* _WHAT YOU SHOULD DO_
Copy each line that contains the string "agent", taking them from the material.
*** Opening DATA ***
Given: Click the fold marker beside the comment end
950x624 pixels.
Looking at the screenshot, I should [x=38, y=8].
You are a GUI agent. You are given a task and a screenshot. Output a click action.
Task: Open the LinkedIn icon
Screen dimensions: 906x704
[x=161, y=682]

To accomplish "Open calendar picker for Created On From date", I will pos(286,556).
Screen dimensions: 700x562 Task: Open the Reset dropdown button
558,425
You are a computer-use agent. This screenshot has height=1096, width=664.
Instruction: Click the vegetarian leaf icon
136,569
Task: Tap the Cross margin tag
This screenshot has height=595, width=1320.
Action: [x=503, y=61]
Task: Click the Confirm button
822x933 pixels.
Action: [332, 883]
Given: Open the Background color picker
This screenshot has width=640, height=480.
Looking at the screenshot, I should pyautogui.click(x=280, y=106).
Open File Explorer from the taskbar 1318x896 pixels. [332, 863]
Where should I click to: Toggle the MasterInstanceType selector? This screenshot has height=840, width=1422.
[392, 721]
*** Closing DATA ***
* _TASK ANSWER_
You are a GUI agent. You are given a task and a screenshot. Output a click action.
You are a computer-use agent. This screenshot has height=1096, width=664.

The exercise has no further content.